Romney Announces Legislation To Target The Country’s Wildfire Problems
In the midst of historic drought and extreme fire danger, Sen. Mitt Romney, R-UT, announced legislation Friday in Draper to address the country’s wildfire policies.
His bill would create a commission tasked with recommending ways to mitigate and manage wildfires. It would be made up of 28 people from federal, state and local agencies. They’ll look into forest management, the finances of fighting fires and long-term solutions.
Standing at a trailhead in the wooded foothills of the Wasatch, Romney said the extreme conditions across the West are raising awareness about how serious of an issue wildfires have become.
“We're going to have to take advantage of this circumstance to get Congress to put together this commission, to give it the funding it needs and to use the resources we have to finally be able to effectively address this problem,” he said.
This year there have been over 380 wildfires in Utah that have burned more than 40,000 acres. The state has also seen abnormally high temperatures and low humidity for this time of year, and these conditions have already exacerbated firefighting efforts.

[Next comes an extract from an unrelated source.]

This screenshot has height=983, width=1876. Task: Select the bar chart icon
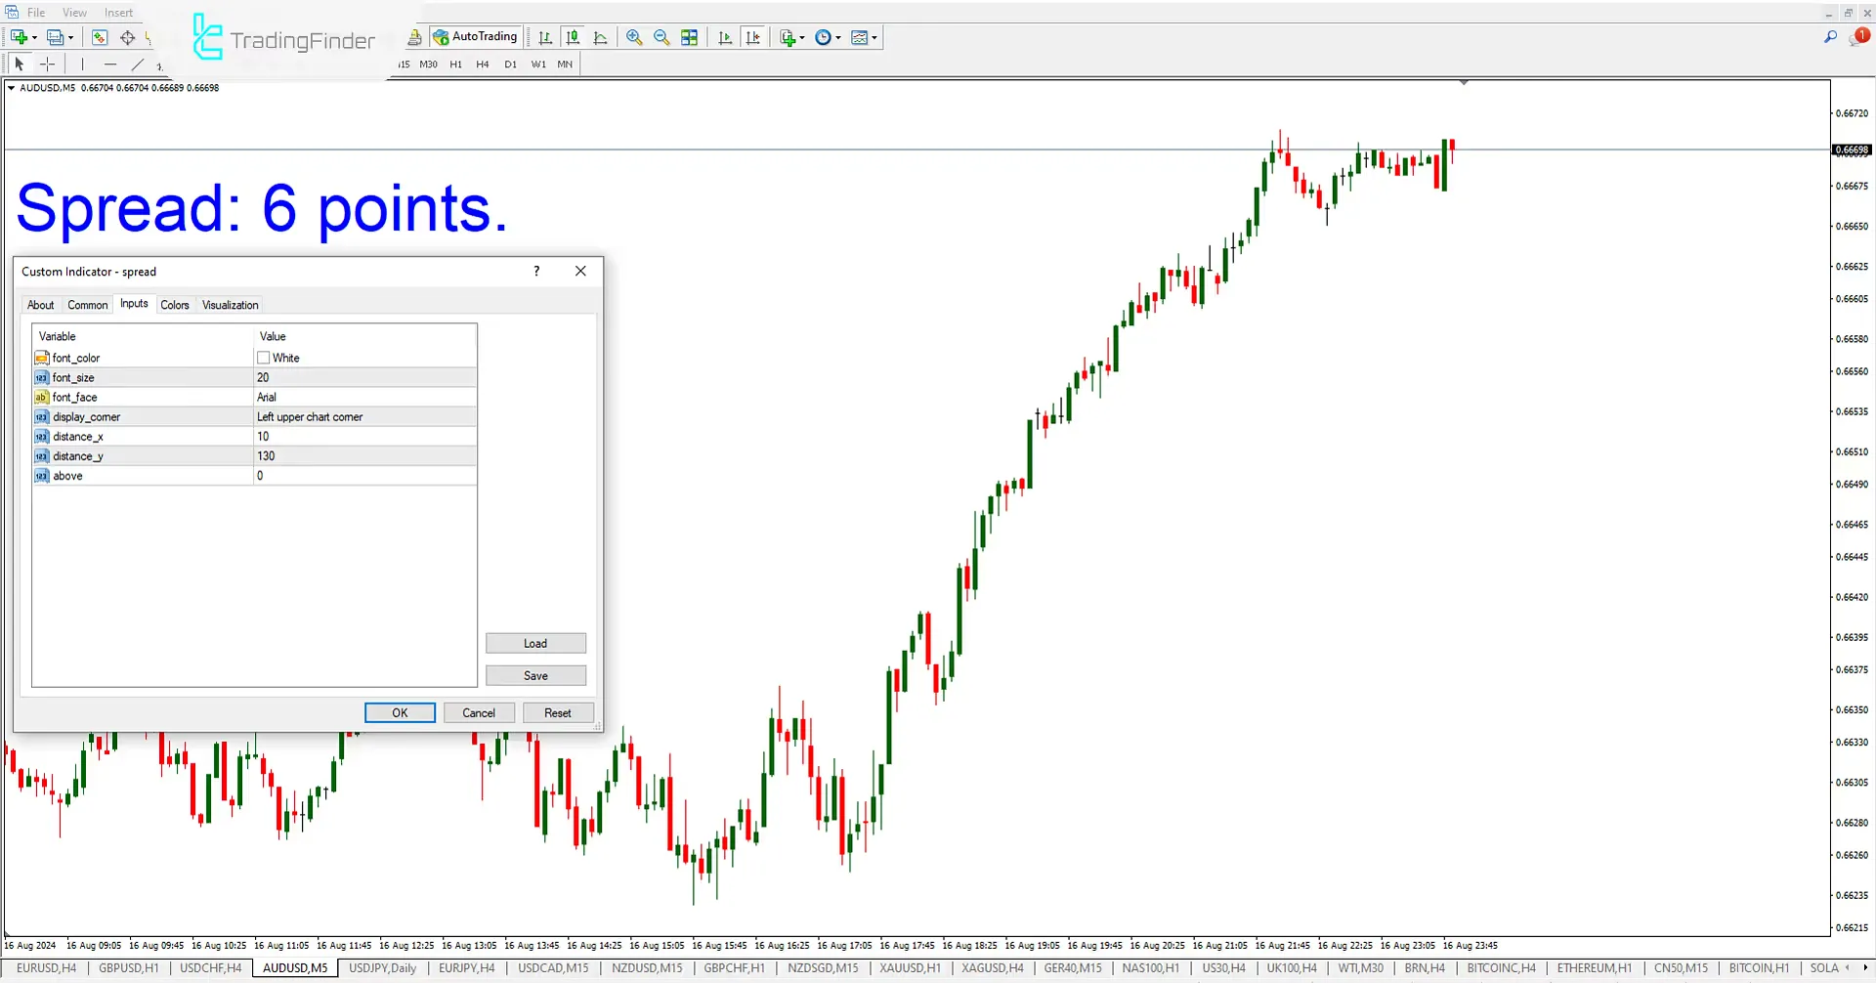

Romney said as climate change continues to warm and dry the region, the country needs to do something different than it has in the past.
“We're treating [wildfire] like it's no big deal. [But] no, it is a big deal,” he said. “We’ve got to get serious about it, and spend whatever it takes to mitigate the risk associated with these fires and make sure we can put them out.”
Jamie Barnes, the acting director of the Utah Division of Forestry, Fire and State Lands, said this bill could help the state move forward from its current “unprecedented” conditions.
“We must convene and make the best policy decisions,” she said. “We must manage lands and prevent catastrophic wildfires. This act addresses the importance of collaboration, bringing forward the best tools and addressing major problems.”
The legislation still has to make its way through Congress. Romney said it may be part of the infrastructure bill currently being discussed, and that Rep. John Curtis, R-UT, also plans to introduce the bill in the House. In the meantime, he encouraged Utahns to do their part to prevent human-caused fires.